### Challenge
Transcribe the records below word for word, starting with the line that contains "Click Add Overlay" and ending with the line that contains "[x=140, y=19]", both included.

### Supplied records
+--
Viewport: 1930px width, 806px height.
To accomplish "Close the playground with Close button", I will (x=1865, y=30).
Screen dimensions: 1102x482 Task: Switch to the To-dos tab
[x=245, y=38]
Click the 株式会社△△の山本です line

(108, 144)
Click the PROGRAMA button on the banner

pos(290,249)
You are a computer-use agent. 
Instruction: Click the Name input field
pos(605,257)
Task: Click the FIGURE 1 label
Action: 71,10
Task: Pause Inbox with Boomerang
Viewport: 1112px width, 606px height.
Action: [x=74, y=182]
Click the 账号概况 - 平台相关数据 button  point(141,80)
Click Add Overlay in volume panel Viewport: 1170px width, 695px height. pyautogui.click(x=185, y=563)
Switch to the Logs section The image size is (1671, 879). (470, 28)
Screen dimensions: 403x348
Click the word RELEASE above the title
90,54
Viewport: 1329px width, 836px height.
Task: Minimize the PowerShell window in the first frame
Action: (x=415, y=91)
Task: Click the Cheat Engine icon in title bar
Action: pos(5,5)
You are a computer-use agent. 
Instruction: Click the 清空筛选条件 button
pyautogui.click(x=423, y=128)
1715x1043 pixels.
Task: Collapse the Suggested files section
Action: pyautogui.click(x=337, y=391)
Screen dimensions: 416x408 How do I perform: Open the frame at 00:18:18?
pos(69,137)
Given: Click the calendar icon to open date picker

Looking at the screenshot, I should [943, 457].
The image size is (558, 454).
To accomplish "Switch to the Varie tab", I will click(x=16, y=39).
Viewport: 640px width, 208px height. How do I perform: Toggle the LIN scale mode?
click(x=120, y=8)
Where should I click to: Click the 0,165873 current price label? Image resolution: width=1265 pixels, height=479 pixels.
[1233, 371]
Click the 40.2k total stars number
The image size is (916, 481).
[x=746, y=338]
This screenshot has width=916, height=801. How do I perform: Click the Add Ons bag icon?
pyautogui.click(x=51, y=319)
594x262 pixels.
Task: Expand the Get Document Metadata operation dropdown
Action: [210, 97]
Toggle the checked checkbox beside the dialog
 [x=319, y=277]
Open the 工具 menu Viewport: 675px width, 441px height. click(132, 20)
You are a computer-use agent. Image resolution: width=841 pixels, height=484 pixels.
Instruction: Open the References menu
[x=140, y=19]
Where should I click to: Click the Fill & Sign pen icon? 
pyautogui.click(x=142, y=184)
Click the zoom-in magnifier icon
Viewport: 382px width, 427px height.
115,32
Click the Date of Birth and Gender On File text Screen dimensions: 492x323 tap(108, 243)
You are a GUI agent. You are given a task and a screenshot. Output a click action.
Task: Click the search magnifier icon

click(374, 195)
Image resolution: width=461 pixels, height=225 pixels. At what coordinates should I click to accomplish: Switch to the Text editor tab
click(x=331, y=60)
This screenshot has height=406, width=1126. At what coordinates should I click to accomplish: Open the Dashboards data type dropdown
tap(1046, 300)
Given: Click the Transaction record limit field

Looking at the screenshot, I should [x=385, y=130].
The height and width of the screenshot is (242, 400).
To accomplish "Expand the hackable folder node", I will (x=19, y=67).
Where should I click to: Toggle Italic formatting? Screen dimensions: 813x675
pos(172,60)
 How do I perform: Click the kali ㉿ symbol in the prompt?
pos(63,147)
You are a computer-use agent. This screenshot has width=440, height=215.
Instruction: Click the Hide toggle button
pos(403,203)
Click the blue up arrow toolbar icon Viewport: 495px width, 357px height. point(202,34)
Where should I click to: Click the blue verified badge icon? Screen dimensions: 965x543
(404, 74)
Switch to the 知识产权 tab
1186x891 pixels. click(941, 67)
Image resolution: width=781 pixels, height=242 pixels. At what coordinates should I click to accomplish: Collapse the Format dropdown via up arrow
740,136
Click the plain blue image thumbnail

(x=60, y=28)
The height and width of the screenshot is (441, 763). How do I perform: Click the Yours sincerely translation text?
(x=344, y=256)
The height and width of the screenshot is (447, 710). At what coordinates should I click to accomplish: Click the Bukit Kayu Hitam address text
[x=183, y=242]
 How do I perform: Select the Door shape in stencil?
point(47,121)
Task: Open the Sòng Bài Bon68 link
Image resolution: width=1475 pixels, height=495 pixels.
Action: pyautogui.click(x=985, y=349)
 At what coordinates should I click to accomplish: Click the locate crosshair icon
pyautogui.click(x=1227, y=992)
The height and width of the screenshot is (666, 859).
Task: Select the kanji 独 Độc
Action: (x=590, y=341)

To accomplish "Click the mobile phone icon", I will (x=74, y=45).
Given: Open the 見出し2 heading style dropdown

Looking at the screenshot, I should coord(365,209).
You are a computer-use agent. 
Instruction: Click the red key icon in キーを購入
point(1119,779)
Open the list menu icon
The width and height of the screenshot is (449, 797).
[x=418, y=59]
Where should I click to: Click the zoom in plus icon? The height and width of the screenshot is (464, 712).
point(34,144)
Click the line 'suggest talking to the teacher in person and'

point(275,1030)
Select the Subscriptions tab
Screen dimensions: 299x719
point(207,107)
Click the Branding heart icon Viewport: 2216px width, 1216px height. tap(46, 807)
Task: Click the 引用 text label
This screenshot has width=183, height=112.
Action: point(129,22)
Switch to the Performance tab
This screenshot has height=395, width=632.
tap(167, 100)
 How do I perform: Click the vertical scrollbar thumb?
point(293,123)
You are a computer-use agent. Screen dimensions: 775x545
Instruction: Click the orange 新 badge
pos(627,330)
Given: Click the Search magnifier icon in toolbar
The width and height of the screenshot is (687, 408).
+--
### Task result
Click Add Overlay in volume panel Viewport: 1170px width, 695px height. pyautogui.click(x=185, y=563)
Switch to the Logs section The image size is (1671, 879). (470, 28)
Screen dimensions: 403x348
Click the word RELEASE above the title
90,54
Viewport: 1329px width, 836px height.
Task: Minimize the PowerShell window in the first frame
Action: (x=415, y=91)
Task: Click the Cheat Engine icon in title bar
Action: pos(5,5)
You are a computer-use agent. 
Instruction: Click the 清空筛选条件 button
pyautogui.click(x=423, y=128)
1715x1043 pixels.
Task: Collapse the Suggested files section
Action: pyautogui.click(x=337, y=391)
Screen dimensions: 416x408 How do I perform: Open the frame at 00:18:18?
pos(69,137)
Given: Click the calendar icon to open date picker

Looking at the screenshot, I should [943, 457].
The image size is (558, 454).
To accomplish "Switch to the Varie tab", I will click(x=16, y=39).
Viewport: 640px width, 208px height. How do I perform: Toggle the LIN scale mode?
click(x=120, y=8)
Where should I click to: Click the 0,165873 current price label? Image resolution: width=1265 pixels, height=479 pixels.
[1233, 371]
Click the 40.2k total stars number
The image size is (916, 481).
[x=746, y=338]
This screenshot has width=916, height=801. How do I perform: Click the Add Ons bag icon?
pyautogui.click(x=51, y=319)
594x262 pixels.
Task: Expand the Get Document Metadata operation dropdown
Action: [210, 97]
Toggle the checked checkbox beside the dialog
 [x=319, y=277]
Open the 工具 menu Viewport: 675px width, 441px height. click(132, 20)
You are a computer-use agent. Image resolution: width=841 pixels, height=484 pixels.
Instruction: Open the References menu
[x=140, y=19]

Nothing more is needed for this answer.